In a historic move to revamp the fiscal system in Nigeria, Alhaji Bola Tinubu signed four bills regarding tax reform into law on June 26, 2025. These bills, namely the Nigeria Tax Act (NTA), the Nigeria Tax Administration Act (NTAA),
Nigeria Revenue Service Establishment Act (NRSEA) and Joint Board of Revenue Establishment Act (JRBEA). Even as Nigeria approaches the implementation phase, these tax reform bills have become the subject of strong discussion, with reports of changes since the law was passed.
While most public discussion and analysis has focused on title characteristics, several important areas that may result in unintended consequences or untapped opportunities for better tax implementation have been significantly less examined, and in the following sections, I highlight some of these dimensions and their potential implications.
The informal sector and its treatment: The informal economy is responsible for employing over 90% of Nigeria's workforce, which includes market vendors, artisans and small-scale business operators who may have incomplete accounts or limited tax knowledge. The estimated tax provision will cater to this group needing to pay taxes based on their estimated income, thus bringing them into the tax net. An important consideration in this aspect is the possibility of enforcement action against this group, which may force them to operate on a hidden or underground economy, when there is a lack of adequate education and simplified systems for easy tax compliance for this group, who are largely dependent on undocumented systems or very rudimentary cash income. While this relaxation is very welcome for small-scale business operators (turnover less than NGN 100 million per annum), much remains to be done for this group, who operate cash-based businesses and may even be unregistered, otherwise it could potentially lead to increased theft.
Implications for fiscal federalism and state autonomy: With changes in VAT sharing, the federal share is reduced while the share of states and local governments increases, with sub-allocation based on equality (50%), population (20%), and consumption (30%). This leads to etymological theories that favor consumption-heavy areas, coincidentally, the southern states. This makes the right economic decision, but given how polarized the Nigerian political environment is, it could worsen regional tensions, citing in this case the unfair treatment of under-represented northern states.
Digital Economy and Taxation on Remote Workers: Among other factors, the increase in internet adoption has created a lot of opportunities for Nigerian youth.
The act taxes residents on worldwide income, including foreign-earned digital services, freelancing and remote work. Nigeria partners with over 100 countries for data exchange, and these earnings will be easy to track. This affects millions of freelancers or remote workers at foreign firms on platforms like Upwork, many of whom were not already tax exempt. In some cases, issues like double taxation may arise, then compliance burden (self-assessment, official exchange rates), enforcement feasibility etc. If these workers feel that taxes are unfair, they may reduce work hours, which, in turn, may deter talent retention or promote informal reporting, especially without strong support for digital nomads.
Environmental and energy implications of fossil fuel surcharge: 5% surcharge on fossil fuel products like petrol and diesel will help incentivize clean fuels with exemption to LPG, CNG and alternative fuels.
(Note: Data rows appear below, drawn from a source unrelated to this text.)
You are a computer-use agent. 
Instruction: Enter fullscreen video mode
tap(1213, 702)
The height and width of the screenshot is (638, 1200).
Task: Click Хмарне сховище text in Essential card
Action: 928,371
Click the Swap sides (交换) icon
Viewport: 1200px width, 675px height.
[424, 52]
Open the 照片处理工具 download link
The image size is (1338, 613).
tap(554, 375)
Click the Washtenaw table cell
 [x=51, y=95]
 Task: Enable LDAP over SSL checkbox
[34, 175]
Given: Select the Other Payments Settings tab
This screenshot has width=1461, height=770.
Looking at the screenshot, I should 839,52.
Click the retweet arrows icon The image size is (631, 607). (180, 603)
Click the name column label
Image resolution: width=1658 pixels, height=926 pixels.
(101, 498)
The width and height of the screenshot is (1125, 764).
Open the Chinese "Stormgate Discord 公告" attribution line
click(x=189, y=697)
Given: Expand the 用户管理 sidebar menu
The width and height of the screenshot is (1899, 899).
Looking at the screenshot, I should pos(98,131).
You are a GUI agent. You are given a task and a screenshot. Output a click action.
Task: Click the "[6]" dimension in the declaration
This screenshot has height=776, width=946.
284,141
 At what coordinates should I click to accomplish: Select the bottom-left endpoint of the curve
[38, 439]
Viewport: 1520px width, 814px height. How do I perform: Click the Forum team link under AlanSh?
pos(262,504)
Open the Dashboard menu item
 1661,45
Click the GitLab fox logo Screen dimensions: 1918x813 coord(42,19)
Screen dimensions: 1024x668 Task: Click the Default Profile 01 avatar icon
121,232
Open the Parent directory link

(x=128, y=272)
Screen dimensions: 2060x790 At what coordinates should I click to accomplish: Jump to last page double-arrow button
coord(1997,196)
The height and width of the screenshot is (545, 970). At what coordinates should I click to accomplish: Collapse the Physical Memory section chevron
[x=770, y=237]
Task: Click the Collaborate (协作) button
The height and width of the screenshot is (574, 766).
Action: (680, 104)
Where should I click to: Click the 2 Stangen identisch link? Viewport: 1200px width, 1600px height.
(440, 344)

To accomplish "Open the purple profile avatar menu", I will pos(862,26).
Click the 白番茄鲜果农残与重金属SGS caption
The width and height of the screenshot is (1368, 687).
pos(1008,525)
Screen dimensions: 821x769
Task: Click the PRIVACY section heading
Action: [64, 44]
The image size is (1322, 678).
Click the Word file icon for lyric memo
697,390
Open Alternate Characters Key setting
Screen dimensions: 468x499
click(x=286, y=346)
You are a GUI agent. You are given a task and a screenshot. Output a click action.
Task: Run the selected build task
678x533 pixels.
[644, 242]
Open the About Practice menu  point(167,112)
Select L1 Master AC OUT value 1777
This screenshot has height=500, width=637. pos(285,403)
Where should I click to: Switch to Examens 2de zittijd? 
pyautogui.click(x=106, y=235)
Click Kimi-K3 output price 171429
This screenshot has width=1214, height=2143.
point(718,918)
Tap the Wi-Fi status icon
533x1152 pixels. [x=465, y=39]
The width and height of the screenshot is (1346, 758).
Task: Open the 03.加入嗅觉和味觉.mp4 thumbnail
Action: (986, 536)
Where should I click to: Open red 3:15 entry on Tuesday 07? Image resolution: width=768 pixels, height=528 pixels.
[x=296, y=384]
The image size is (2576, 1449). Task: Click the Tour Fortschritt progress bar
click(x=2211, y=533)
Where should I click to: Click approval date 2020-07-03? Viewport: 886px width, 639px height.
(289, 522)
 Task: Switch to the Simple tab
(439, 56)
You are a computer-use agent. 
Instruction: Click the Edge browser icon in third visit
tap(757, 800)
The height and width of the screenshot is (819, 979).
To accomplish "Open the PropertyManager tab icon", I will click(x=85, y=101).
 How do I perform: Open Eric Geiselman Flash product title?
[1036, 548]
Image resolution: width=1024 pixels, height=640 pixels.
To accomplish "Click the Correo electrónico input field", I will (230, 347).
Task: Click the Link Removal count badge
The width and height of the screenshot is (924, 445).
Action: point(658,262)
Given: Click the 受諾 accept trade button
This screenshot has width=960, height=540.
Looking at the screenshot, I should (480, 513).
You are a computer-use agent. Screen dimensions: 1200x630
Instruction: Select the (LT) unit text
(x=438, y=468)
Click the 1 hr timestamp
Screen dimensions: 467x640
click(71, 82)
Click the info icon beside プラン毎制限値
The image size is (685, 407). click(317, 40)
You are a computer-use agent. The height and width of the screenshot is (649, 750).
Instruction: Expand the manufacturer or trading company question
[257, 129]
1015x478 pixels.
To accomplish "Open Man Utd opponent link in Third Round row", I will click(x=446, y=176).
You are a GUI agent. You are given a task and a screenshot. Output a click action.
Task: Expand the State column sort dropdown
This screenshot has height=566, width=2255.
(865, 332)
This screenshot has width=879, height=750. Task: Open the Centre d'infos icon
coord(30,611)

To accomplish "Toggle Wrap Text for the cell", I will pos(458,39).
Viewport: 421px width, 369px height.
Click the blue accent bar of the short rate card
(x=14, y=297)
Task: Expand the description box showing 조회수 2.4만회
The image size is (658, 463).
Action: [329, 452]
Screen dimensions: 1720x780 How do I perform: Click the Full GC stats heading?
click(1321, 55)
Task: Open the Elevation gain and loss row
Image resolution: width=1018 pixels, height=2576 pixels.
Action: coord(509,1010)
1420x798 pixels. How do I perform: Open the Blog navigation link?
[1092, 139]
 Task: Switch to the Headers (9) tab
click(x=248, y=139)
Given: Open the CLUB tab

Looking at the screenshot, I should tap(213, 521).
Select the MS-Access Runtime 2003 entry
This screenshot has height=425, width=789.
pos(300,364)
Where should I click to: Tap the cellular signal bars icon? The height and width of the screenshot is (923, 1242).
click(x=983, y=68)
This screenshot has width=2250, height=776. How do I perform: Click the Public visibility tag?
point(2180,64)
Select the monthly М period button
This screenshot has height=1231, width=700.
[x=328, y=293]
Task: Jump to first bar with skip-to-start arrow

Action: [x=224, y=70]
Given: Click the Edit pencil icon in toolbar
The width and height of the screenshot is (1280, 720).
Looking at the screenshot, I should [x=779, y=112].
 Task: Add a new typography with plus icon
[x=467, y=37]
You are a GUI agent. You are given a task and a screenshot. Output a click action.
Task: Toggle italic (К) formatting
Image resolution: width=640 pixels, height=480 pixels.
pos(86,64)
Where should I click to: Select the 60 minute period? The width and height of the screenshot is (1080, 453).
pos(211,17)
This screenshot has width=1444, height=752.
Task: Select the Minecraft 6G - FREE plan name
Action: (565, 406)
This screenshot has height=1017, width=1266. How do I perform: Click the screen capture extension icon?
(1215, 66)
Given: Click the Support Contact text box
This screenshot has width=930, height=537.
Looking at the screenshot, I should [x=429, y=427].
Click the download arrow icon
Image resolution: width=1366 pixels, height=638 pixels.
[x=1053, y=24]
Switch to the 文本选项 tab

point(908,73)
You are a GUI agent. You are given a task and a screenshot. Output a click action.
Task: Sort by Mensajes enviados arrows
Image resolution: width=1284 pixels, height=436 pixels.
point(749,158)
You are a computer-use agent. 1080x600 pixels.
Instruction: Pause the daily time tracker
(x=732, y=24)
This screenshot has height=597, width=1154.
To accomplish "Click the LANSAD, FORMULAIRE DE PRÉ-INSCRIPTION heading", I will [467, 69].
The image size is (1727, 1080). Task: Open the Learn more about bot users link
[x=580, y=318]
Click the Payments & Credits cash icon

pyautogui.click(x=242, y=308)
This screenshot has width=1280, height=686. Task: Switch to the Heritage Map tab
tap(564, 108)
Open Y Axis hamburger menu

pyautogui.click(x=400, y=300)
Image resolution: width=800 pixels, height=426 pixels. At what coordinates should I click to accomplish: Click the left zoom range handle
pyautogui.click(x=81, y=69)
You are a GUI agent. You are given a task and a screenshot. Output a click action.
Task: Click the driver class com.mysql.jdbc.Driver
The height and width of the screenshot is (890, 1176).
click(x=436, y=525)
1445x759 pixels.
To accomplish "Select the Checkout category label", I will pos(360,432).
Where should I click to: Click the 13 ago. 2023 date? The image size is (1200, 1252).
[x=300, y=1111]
For a country highly dependent on oil, there will be a consequent increase in the cost of living, including an increase in fuel pump price, up to an additional ₦45-₦50 per litre, a real cost to households and businesses, given the epileptic power supply and drive for generators.
Revenue uses are not earmarked for spending on green projects, and they prioritize fiscal needs above environmental goals. Behavioral changes in switching to clean fuels and inflationary transfers are relatively poorly understood areas.
Gender issues and women's occupations
The informal sector is dominated by women as traders and small enterprise owners, many of whom face significant barriers to accessing formal financing and credit.
While the tax reforms' relaxation for companies will provide relief to many women-owned SMEs, the law lacks targeted, gender-specific measures to address the unique challenges faced by women entrepreneurs. Another concern is the complete absence of recognition or provisions for unpaid care work. A significant portion of Nigerian women serve as housewives, stay-at-home parents, or primary caregivers, roles that provide essential but uncompensated contributions to household and social well-being. The tax system does not provide any kind of financial sanction, credit or relief for this labour, ignoring the opportunity to promote greater gender equality through deductions, allowances or other compensatory measures.